Imposante mobilisation contre le capitalisme libéral périphérique

Contre l’inflation et pour le pouvoir d’achat, les syndicats slovènes ont organisé le samedi 17 novembre 2007 une manifestation à Ljubljana, capitale de la Slovénie. 70 000 travailleurs ont manifesté, chiffre à mettre en relation avec la population du pays (2 millions en 2005) et celle de sa capitale (280 000).

Plus de 400 autocars ont amené les participants de toutes les régions du pays ainsi que d’importantes délégations de Croatie, de Macédoine, de Voïvodine et de Serbie ainsi que de Trieste, le port actuellement italien par lequel passe une bonne partie des échanges commerciaux slovènes.
Depuis l’entrée de la Slovénie dans le Fonds Monétaire Européen, le taux d’inflation s’est littéralement emballé pour atteindre 5,8 % en novembre 2007 (2,5 % en 2005 et 2,8 % en 2006).

En 2004 le pouvoir d’achat moyen de la population n’atteignait que 79 % de la moyenne européenne. Deux tiers des Slovènes font partie de la catégorie de bas revenus. 12,1 % des citoyens vivent en dessous du seuil de pauvreté avec moins de 440 euros de revenu mensuel. Enfin on compte 19 202 salariés payés en dessous du salaire minimum mensuel de 538,53 euros et bénéficiant de ce fait d’une subvention de l’État pour atteindre ce minimum.

La population, qui attendait une amélioration de son niveau de vie à la suite de l’intégration de la Slovénie dans l’Union européenne, est très déçue et mécontente. D’autant qu’il n’échappe à personne qu’une minorité de nouveaux riches est en train de profiter de la situation. Le Bureau de Statistique de la République de Slovénie vient de rendre public des chiffres très parlants : alors que les rémunérations ont augmenté en moyenne annuelle de 5,2 % au premier semestre 2007, l’augmentation des profits a été de 22 % !
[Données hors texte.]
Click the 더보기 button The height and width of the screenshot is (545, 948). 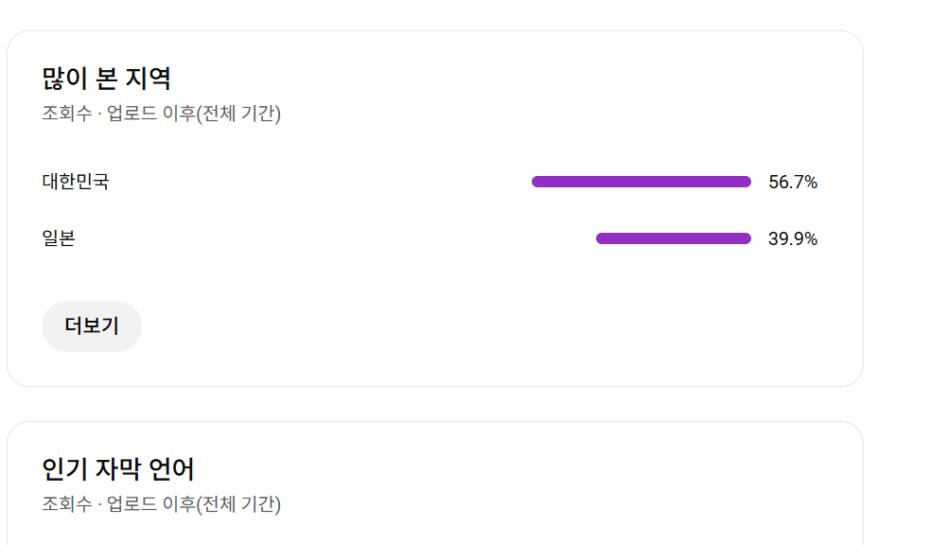(x=92, y=326)
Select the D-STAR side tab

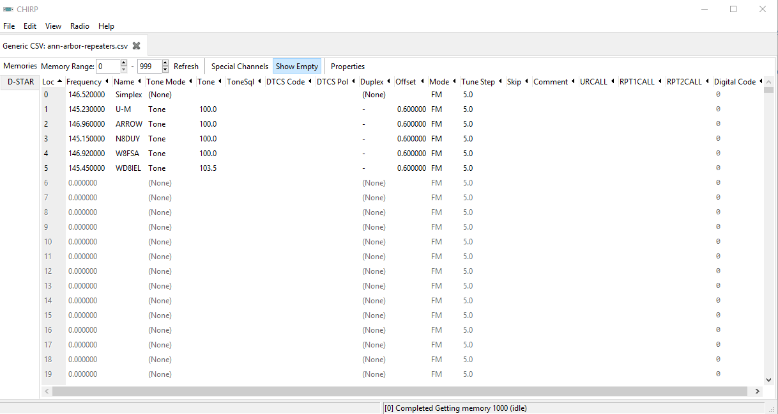tap(20, 82)
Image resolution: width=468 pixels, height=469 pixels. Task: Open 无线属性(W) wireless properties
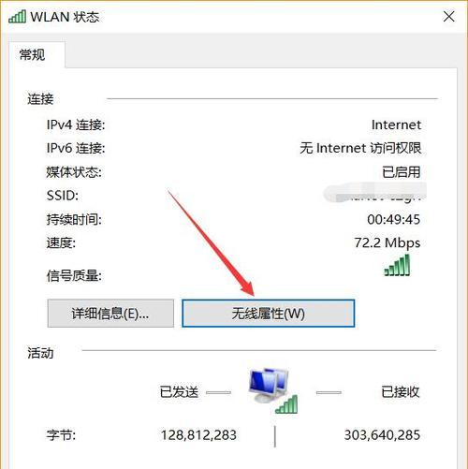point(269,314)
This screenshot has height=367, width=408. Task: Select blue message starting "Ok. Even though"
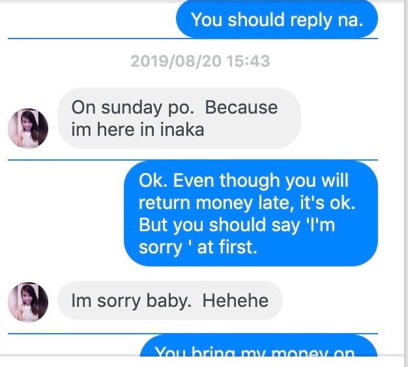[250, 214]
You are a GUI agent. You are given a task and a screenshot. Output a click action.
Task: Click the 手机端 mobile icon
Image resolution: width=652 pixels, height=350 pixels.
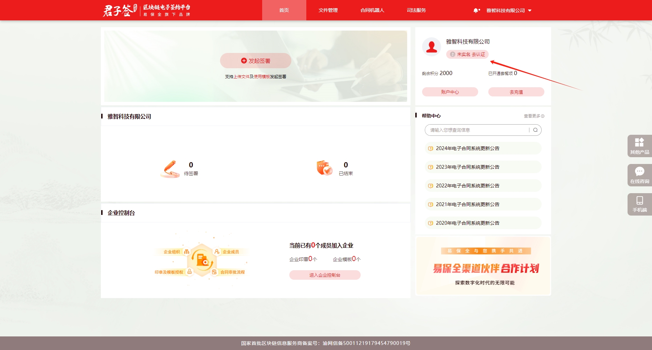coord(639,204)
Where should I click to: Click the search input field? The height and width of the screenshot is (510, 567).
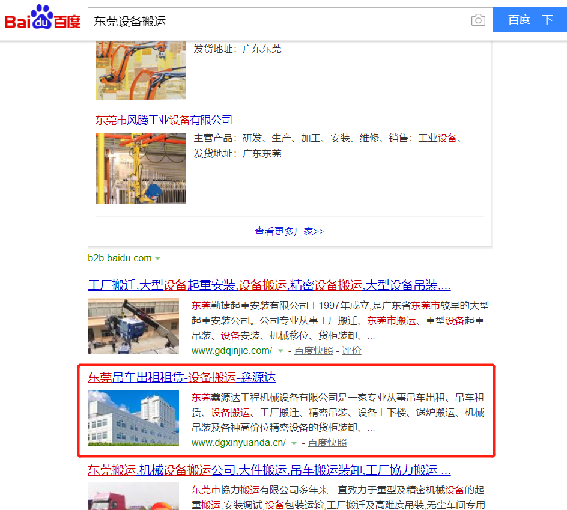(x=279, y=20)

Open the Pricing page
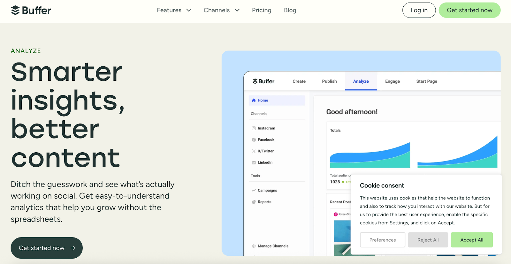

Ces profits servent d’abord à la spéculation boursière et immobilière et à l’augmentation de la consommation de luxe. Dans le domaine de la distribution, trois grandes entreprises contrôlent 90 % du marché. Il s’agit des firmes Mercator, TUS et SPAR. Mais l’idée de réglementer les marges bénéficiaires ne fait pas partie de l’imaginaire du gouvernement néolibéral et cela bien que de nombreux indices indiquent qu’il existe des accords entre ces distributeurs pour maintenir des prix élevés. On note enfin une augmentation régulière de la dette extérieure, tant critiquée en ce qui concerne l’ancienne Yougoslavie, mais tenue sous silence dans la Slovénie actuelle.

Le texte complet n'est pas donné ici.